Data records

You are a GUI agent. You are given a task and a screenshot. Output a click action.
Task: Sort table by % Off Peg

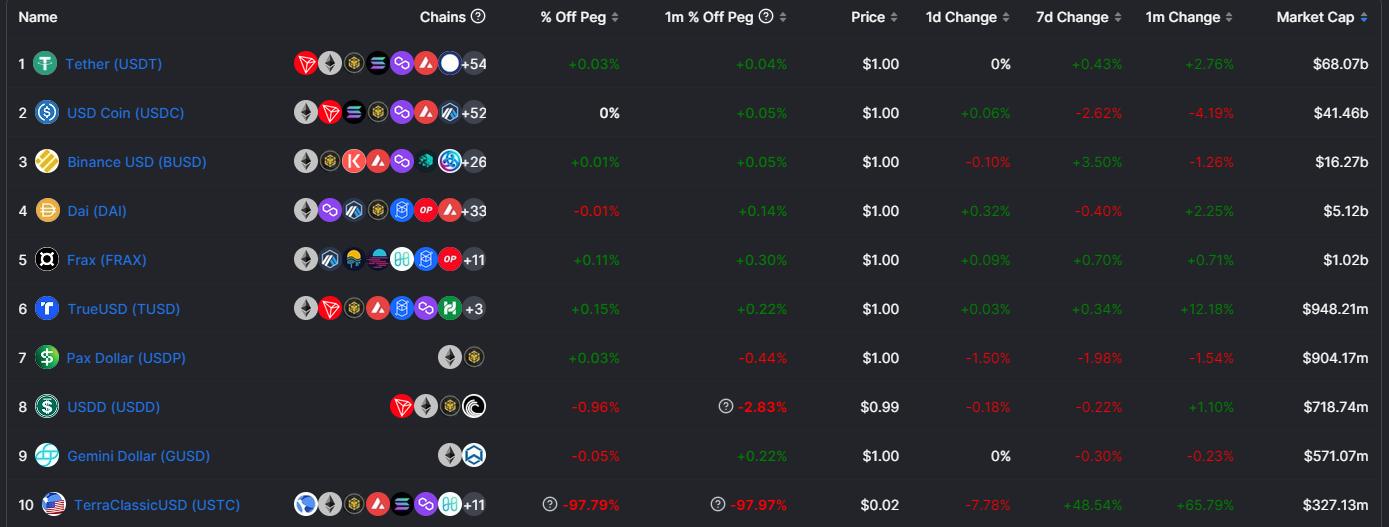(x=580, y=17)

* * *

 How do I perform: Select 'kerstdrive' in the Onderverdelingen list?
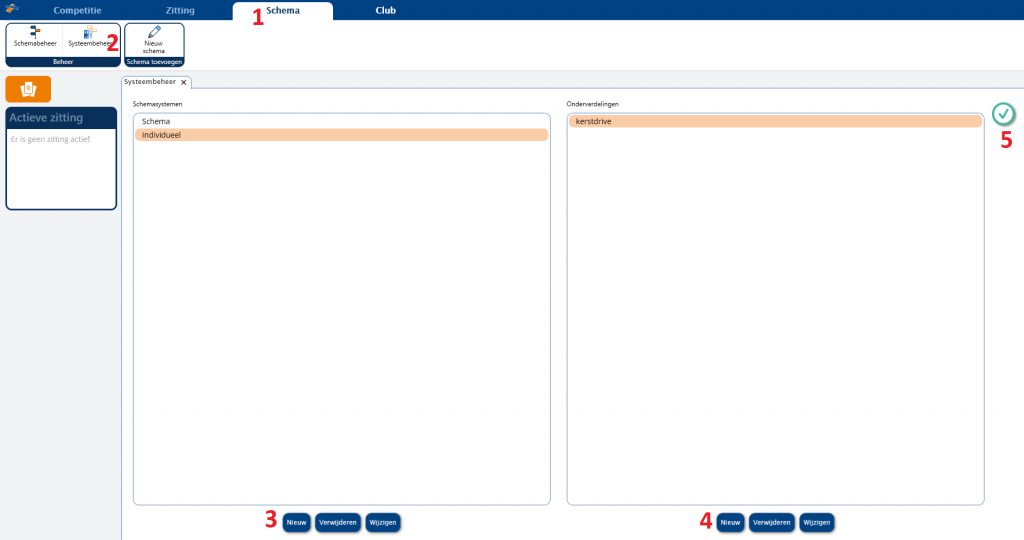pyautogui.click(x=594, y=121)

* * *

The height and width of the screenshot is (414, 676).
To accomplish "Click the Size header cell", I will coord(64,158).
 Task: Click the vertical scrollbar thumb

The problem
Would you print exactly, and only, the lines of the data above from the line with "The height and" through the line with "Task: Click the vertical scrollbar thumb", inclusive?

Solution to this problem
The height and width of the screenshot is (414, 676).
To accomplish "Click the Size header cell", I will coord(64,158).
 Task: Click the vertical scrollbar thumb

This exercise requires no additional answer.